Quando estava terminando a faculdade engravidou por descuido seu achava, mas também Rafael nunca quis usar preservativo pois alegava que” camisinhas eram para ser usadas só com mulheres rodadas”, e num período que vinha se preparando para um concurso acabou se desligando e acabou esquecendo da pílula anticoncepcional e engravidou.
Foi uma fase bem difícil pois ainda tinha muitos sonhos a serem vividos e não se sentia preparada para a maternidade, mas Rafael disse que eles se sairiam bem que era só ela parar de estudar que ela conseguiria cuidar da casa e da família e que um dia voltaria para os sonhos de estudar, trabalhar…um dia…, mas na verdade esse dia nunca aconteceu…
Ao longo da gestação o comportamento de Rafael piorou, volta e meia o via trocando mensagens e algumas vezes até conversas com mulheres. Brigavam, ele prometia mudar, mas sempre eram só promessas… em questão de dias tudo voltava a ser como antes… ele sempre era agressivo verbalmente dizendo como ela estava feia e mal cuidada, ele ausente chegando cada dia em casa mais tarde…
Trocavam poucas palavras poucos carinhos, e quando ele a procurava para transar nunca era pensando nela era apenas nele. Aliás quando ela pensava em fazer alguma investida que fosse para se aproximar ou tentar ter algum contato sexual ele a chamava de louca e falava para ela “se enxergar”.
Obviamente já tinha pensado em se separar, mas não tinha apoio da família e nem dos amigos, afinal já havia parado de estudar, não tinha um trabalho …. como travar essa batalha.
O estranho é que achava que Rafael já tinha ultrapassado vários limites. Até que um dia após pegar uma mensagem no celular dele e confrontá-lo começaram a discutir e ele na frente da filha do casal, deu um tapa em sua cara…

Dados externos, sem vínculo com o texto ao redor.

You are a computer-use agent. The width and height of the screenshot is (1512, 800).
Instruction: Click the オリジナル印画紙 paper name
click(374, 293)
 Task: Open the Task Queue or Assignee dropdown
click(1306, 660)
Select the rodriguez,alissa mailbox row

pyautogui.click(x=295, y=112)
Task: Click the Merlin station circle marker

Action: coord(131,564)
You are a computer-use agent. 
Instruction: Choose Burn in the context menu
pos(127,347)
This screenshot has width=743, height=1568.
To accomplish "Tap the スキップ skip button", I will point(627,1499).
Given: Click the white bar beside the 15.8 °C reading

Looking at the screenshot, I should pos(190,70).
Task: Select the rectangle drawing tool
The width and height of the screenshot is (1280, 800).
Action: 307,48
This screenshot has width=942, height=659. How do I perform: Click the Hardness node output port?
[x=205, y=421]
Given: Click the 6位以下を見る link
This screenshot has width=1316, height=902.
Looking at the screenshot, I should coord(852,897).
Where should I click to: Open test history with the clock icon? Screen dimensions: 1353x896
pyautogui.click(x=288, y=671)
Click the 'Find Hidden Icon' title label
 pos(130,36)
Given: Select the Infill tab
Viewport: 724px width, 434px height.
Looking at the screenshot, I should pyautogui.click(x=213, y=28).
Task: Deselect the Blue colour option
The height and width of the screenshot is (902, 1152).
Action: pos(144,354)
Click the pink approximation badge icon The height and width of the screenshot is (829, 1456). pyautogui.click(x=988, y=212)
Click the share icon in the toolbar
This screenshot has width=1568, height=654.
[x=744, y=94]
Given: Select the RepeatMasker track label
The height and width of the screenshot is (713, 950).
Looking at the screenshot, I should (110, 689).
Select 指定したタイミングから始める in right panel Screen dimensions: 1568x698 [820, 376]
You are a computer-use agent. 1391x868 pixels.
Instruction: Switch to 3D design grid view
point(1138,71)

Enquanto estava ali no chão chorando, vários momentos ´passaram por sua cabeça desde das sucessivas traições, desde que parou de estudar para cuidar da casa e da família, das humilhações no sexo, tudo fazia parte de um passado e de um presente, mas não queria que fizessem parte do seu futuro… Que mãe ou mulher posso ser me sujeitando a tão pouco?”, questionava ela.
Como ajudar essas mulheres, essas pessoas que muito mais do que apoio financeiro precisam de apoio emocional, e peguei-me pensando enquanto ela falava.
Muitas vezes, ou na maioria das vezes músicas me fazem pensar nos pacientes, mas interessante que dessa vez o que me fez pensar em Jaci foi a história da Vitória Régia.
Vou resumi-la agora para vocês:
“Diz a Lenda que a lua era um Deus e a noite quando surgia escolhia a jovem mais bonita da aldeia para ir morar com ele…Isso virou uma obsessão para índia Ceci e apesar de alertada por todos da aldeia que as índias não voltavam mais, ela queria ser a escolhida…
Uma noite quando viu o reflexo da lua no rio decidiu ir até lá e mergulhou e acabou se afogando….”
Eu gosto muito dessa história pois ela fala sobre falsas promessas e sobre limites. Será que tudo vale a pena quando existe amor?
Realmente sonhos devem ser nossas motivações diárias e devemos prossegui-los, mas não devemos deixar nossos limites serem ultrapassados…jamais!
Acolhi Jaci da melhor forma que pude, não só psicologicamente, mas também emocionalmente… muitas vezes só precisamos de um abraço, um lugar confortável e seguro para chorar… e ouvir que tudo vai ficar bem e qualquer coisa estamos ali.